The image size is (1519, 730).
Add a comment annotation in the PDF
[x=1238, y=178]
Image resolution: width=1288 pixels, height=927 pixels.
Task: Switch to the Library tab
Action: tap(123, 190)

● What you are asked to do
Update the entries, replacing "comment annotation" with "sticky note" and keeping every other word as it stands.

● Exercise output
The image size is (1519, 730).
Add a sticky note in the PDF
[x=1238, y=178]
Image resolution: width=1288 pixels, height=927 pixels.
Task: Switch to the Library tab
Action: tap(123, 190)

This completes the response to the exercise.